L’ancien Maire de Londres (2008-2016) a récemment rejeté ce qu’il a qualifié de « jeu de rôles politique » sur le brasier dans l’ouest de Londres qui a coûté la vie d’au moins 79 personnes. Les suggestions selon lesquelles « cette tragédie a été causée par des coupes dans des services de pompiers » étaient « impensables », a-t-il déclaré.

Johnson parlait le jour où un clip vidéo de 2013 était en train d’être visionné de plus en plus sur YouTube. Dans le vidéo, on voit Johnson dire à un membre du Parti travailliste qui siège à l’Assemblée de Londres « va te faire foutre » lorsque celui-ci accuse Johnson de mentir sur l’ampleur et les conséquences des coupes budgétaires à la Brigade de pompiers de Londres (LFB).

Maintenant Secrétaire des Affaires étrangères au gouvernement, Johnson se définit comme l’enfant terrible du Parti conservateur. Ses affrontements célèbres, cependant, n’ont rien à voir avec le fait d’être original ou avec le « franc-parler ».

Alexander Boris de Pfeffel Johnson, de son vrai nom, incarne l’arrogance de classe et le privilège social de la classe moyenne supérieure de la Grande-Bretagne.

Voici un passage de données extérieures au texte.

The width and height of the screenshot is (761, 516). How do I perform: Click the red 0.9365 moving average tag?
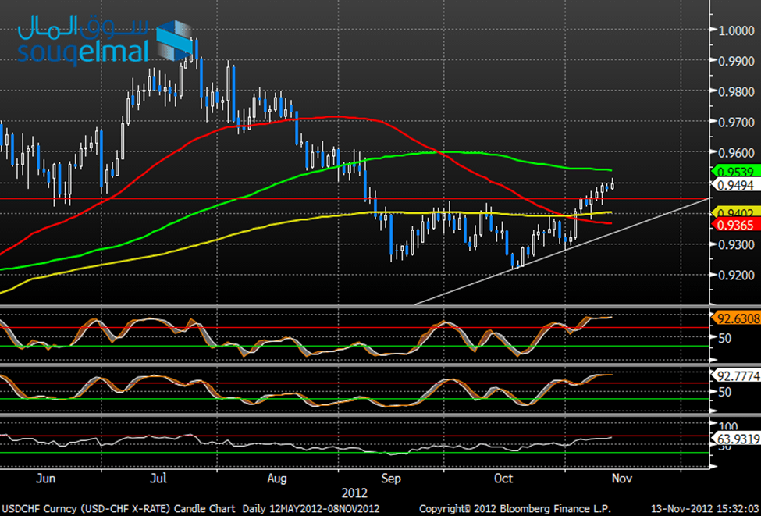pyautogui.click(x=734, y=224)
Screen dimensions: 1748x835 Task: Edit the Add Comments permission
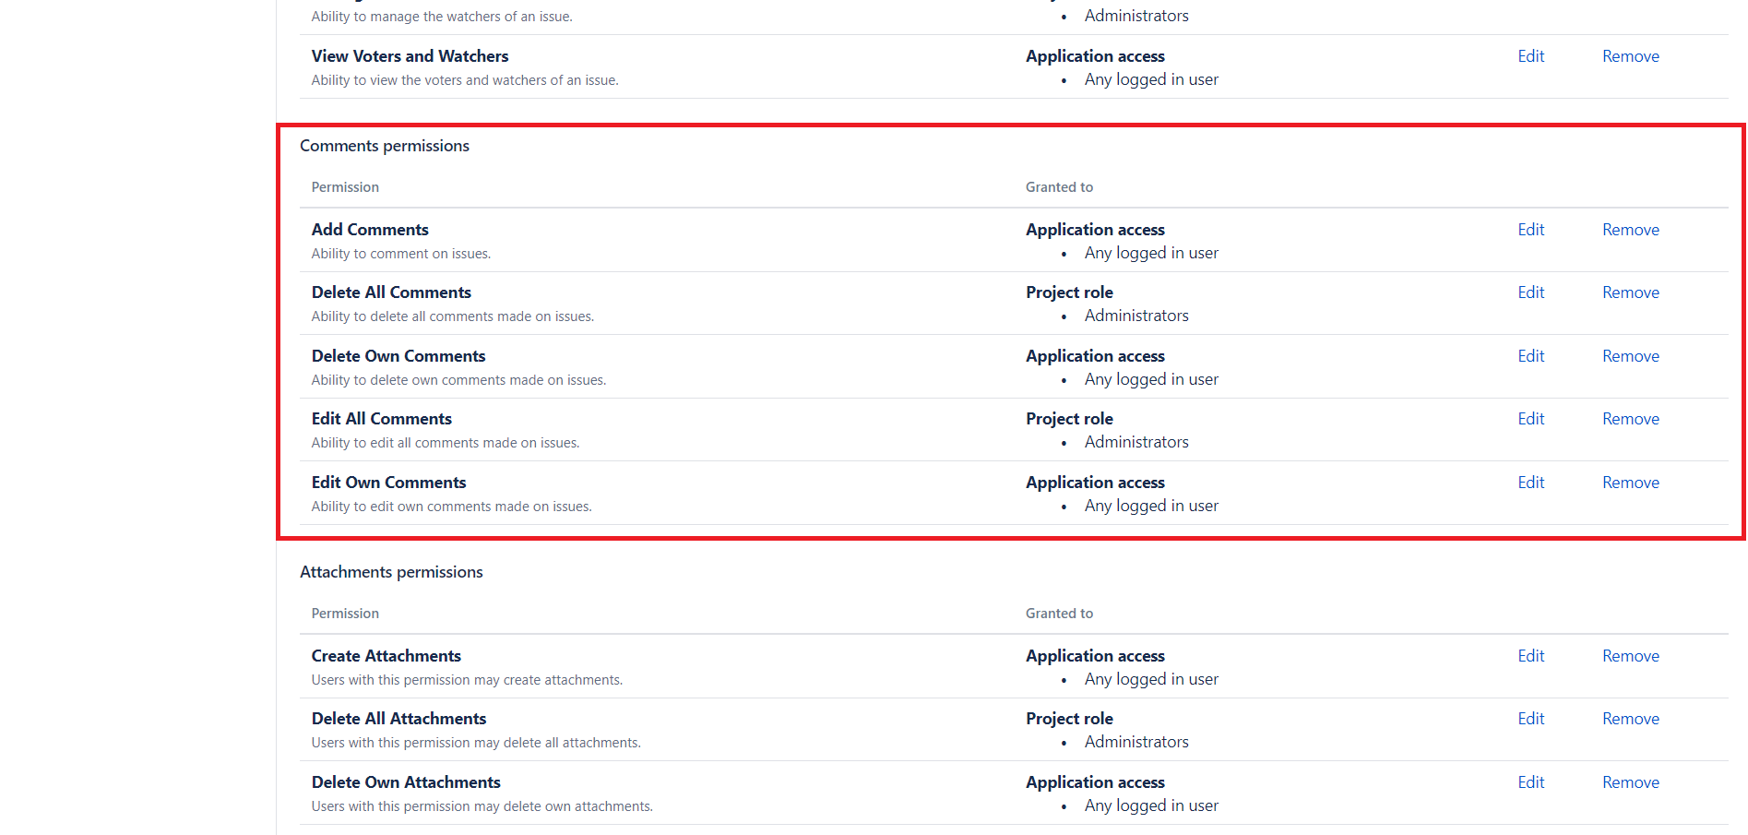pos(1530,230)
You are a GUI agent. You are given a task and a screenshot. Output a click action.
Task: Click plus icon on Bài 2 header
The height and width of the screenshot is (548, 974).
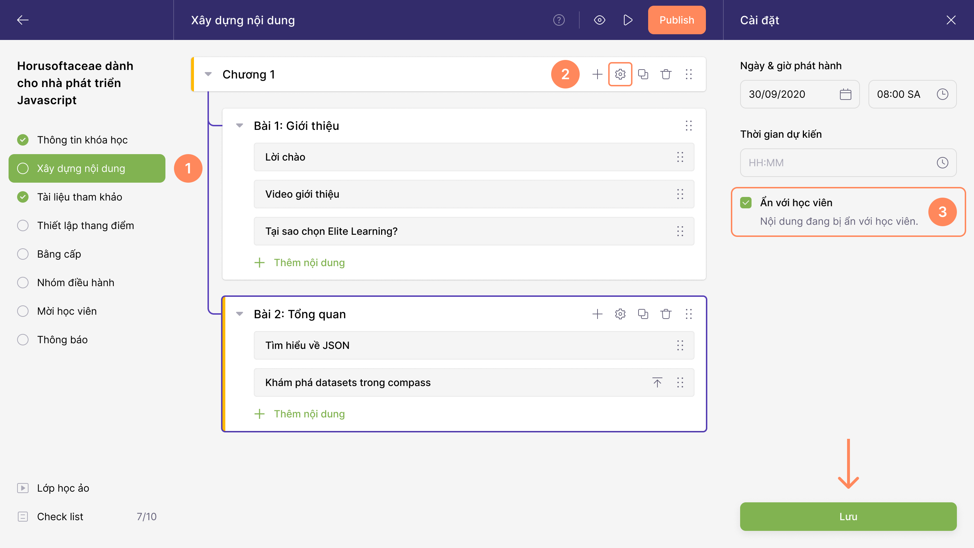click(x=597, y=314)
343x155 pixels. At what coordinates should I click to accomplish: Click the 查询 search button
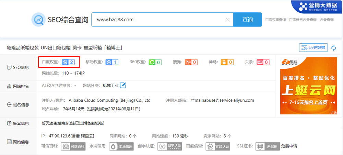point(247,20)
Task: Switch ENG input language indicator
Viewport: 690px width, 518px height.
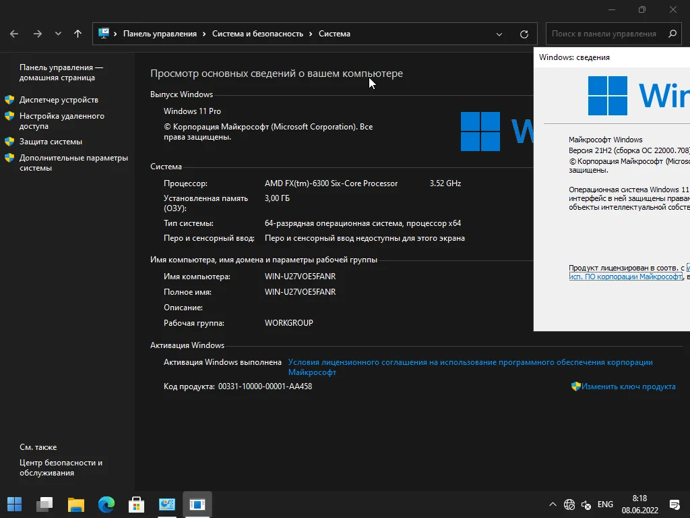Action: [x=605, y=505]
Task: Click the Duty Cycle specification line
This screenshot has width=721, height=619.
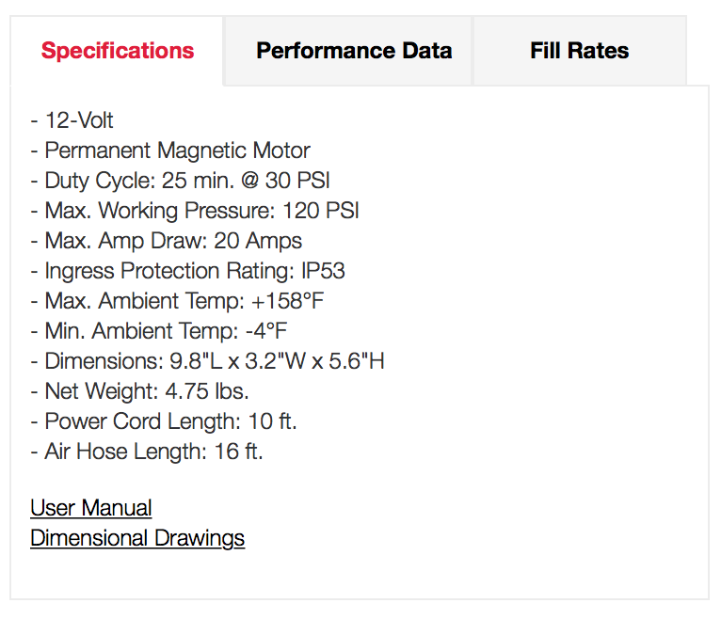Action: (180, 181)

C’est un homme dont l’expérience avec les « classes inférieures » ne concerne que le fait de donner des ordres.

Si Johnson réagit de façon tellement défensive, c’est parce que, en sa qualité de Maire, il a imposé des coupes massives dans le budget de la LFB malgré les avertissements répétés que celles-ci coûteraient des vies.

Le service des pompiers de Londres est le cinquième au monde et couvre une zone métropolitaine de près de 14 millions de personnes – la plus peuplée de l’Union européenne. En plus de la lutte contre les incendies, elle répond à des situations d’urgence, y compris des accidents de la circulation et des incidents terroristes, il y en a eu trois dans la capitale au cours des quatre derniers mois.

Johnson a attaqué cette allocation de ressources essentielle au bazooka. En 2012, il a proposé et appliqué des réductions de 75 millions d’euros, ce qui représente une réduction de 15 pour cent du budget annuel de la LFB valant 512 millions d’euros. Dans des mots qui devraient être marqués sur son front, il a justifié cela par « la diminution du nombre de morts par incendie ».

En raison de l’opposition à l’Assemblée de Londres, Johnson a ordonné à l’Autorité des incendies et des plans d’urgence de Londres (LFEPA), qui comprend 17 personnes nommées par les maires d’arrondissement, d’entamer des consultations sur les coupes. Quatre-vingt-quatorze pour cent des personnes consultées se sont opposées aux coupures, mais leurs opinions ont été rejetées comme étant présumées peu représentatives des opinions de tous les Londoniens. Au lieu de cela, le nombre de casernes et de camions à éliminer a été réduit légèrement, à 10 et 14 respectivement, tandis que le nombre de pompiers à éliminer a été porté à 522.

En utilisant les pouvoirs introduits par le Parti travailliste, qui permettent au maire de renverser le vote de l’Autorité et d’« ordonner » l’Autorité à mener à bien ses instructions, Johnson a décrété que les coupes devraient continuer. Dans une déclaration à l’époque, il a signalé qu’il n’avait « pas l’intention de fournir un financement supplémentaire » à la LFEPA pour 2014-15.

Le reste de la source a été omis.